I'm trying to write a general purpose AST builder with a DFS approach.
The principle of the grammars is rather simple: An expression can have one or more options, each option consists of a list of nodes where each node can be either a terminal or an expression.
I have a state that works-ish but and am struggling with finding an exit condition for "endless loops".
If I define the grammar like this:
expr := addExpr;
addExpr := NUMBER
| NUMBER OPERATOR expr
;
It passes through. The structure is semantically correct, but will produce wrong results when traversed. "4 - 2 + 2" gets evaluated as "4 - (2 + 2)" instead of the desired "(4 - 2) + 2".
I would need to define the grammar like this:
expr := addExpr;
addExpr := NUMBER
| expr OPERATOR NUMBER
;
The problem here is, that it leads to an endless iteration:
expr -> addExpr -> expr -> addExpr -> ...
This is where I'm stuck. I cannot come up with an exit condition as to when to stop trying. I was thinking of having a history, if I compared the same expression against the remaining tokens, I can stop. But this stops too early and won't produce any result.
I guess the stack I need would kind of look like this:
expr (against 4 - 2 + 2)
addExpr (against 4 - 2 + 2)
0: NUMBER -> matches 4, won't finish.
1: expr OPERATOR NUMBER
expr (against 4 - 2 + 2) -> I cannot break yet.
addExpr (against 4 - 2 + 2) -> I cannot break yet.
0: NUMBER -> matches 4, won't finish.
1: expr OPERATOR NUMBER
expr (against 4 - 2 + 2) -> I cannot break yet.
addExpr (against 4 - 2 + 2) -> I cannot break yet.

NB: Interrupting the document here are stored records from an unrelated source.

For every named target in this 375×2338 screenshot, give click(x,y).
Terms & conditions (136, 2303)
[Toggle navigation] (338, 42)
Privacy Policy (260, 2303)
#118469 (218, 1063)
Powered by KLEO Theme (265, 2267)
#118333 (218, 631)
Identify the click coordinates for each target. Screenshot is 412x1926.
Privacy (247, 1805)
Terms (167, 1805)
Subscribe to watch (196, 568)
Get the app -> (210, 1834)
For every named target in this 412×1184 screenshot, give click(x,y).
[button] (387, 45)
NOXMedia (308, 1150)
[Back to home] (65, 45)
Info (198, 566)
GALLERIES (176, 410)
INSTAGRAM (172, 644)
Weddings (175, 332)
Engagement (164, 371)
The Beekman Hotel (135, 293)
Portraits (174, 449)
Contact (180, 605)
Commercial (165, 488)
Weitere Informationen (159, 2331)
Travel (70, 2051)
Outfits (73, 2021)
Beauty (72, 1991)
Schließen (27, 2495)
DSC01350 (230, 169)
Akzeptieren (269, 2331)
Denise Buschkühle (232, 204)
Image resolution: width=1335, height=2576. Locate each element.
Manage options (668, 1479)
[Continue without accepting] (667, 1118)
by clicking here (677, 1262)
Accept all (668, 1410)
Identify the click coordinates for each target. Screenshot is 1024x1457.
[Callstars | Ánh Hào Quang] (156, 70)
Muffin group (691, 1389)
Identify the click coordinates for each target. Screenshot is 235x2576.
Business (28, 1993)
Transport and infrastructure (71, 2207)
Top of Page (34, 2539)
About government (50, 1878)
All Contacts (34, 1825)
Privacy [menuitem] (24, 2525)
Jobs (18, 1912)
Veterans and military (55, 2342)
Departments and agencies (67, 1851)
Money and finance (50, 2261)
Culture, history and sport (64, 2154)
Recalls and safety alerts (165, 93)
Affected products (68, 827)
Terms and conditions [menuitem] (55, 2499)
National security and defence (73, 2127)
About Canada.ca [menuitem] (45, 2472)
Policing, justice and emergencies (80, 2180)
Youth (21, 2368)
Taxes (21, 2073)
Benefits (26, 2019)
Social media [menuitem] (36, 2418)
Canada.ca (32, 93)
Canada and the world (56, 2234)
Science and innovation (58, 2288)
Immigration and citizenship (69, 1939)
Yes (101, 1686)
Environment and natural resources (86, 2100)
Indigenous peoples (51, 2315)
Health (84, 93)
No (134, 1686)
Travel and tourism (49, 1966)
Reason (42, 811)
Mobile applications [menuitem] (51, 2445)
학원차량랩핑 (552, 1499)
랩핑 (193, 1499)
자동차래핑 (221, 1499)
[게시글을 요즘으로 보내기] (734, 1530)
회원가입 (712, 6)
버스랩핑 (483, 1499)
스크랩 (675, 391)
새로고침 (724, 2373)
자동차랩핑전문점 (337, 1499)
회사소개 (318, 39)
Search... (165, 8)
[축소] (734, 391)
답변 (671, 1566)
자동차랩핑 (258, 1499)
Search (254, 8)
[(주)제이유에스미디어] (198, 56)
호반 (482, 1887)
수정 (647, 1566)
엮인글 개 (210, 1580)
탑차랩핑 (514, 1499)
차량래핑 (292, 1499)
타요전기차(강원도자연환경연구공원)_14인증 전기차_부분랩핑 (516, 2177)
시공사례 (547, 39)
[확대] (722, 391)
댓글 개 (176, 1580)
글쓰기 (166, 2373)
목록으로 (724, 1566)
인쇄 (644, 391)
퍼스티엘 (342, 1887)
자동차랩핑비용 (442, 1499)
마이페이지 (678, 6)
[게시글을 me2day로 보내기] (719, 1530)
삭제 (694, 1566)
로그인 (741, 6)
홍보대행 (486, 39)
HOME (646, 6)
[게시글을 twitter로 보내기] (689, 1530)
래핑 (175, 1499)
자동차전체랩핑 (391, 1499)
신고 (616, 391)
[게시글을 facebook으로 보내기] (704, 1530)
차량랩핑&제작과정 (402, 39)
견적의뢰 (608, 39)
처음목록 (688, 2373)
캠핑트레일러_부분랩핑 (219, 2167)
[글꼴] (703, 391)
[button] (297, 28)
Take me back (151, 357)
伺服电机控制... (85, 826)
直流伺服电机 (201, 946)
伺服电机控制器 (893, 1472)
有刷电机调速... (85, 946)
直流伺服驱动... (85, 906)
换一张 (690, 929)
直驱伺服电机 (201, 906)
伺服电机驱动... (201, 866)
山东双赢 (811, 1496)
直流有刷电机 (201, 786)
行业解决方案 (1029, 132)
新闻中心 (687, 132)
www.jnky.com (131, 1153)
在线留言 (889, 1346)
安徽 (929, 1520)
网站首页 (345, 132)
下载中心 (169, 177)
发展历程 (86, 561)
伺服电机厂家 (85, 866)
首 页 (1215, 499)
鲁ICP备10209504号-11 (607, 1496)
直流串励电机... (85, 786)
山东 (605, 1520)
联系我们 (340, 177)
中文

0: NUMBER -> matches 4, will resolve in the end.
1: expr OPERATOR NUMBER
expr (against 4 - 2 + 2) -> BREAK!
It seems kind of arbitrary when to break. Is there some good rule or condition to achieve this?
I don't really want to just set a "random" max-depth if I can avoid it. Maybe I should consider a BFS approach (whole different set of problems), but I'd like to stick with DFS if it's possible.